***** Given records *****

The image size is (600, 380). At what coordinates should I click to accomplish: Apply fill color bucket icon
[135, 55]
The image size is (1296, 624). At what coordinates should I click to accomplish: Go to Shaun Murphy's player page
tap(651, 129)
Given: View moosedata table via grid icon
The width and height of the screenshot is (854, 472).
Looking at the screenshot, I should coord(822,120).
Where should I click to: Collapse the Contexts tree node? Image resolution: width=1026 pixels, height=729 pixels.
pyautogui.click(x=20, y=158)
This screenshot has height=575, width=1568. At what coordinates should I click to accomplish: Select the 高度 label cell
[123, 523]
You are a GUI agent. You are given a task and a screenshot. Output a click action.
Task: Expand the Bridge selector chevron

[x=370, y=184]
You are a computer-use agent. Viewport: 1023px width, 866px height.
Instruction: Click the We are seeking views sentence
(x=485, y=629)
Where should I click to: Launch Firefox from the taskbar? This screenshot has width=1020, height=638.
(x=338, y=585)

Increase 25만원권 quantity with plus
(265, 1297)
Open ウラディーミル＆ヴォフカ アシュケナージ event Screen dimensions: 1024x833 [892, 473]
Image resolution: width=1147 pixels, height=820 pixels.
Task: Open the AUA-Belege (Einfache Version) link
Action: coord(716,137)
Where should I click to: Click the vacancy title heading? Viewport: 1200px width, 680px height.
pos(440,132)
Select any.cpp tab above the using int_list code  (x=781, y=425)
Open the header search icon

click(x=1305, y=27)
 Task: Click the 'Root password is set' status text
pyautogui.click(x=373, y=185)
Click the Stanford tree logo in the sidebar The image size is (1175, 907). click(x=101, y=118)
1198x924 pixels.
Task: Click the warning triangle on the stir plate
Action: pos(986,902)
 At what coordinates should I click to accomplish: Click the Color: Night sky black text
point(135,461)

*****

What the task asks >> For the string "agent", find every line of the material that contains it, and copy each one.

Task answer >>
You are a GUI agent. You are given a task and a screenshot. Output a click action.
You are a computer-use agent. Viewport: 1023px width, 866px height.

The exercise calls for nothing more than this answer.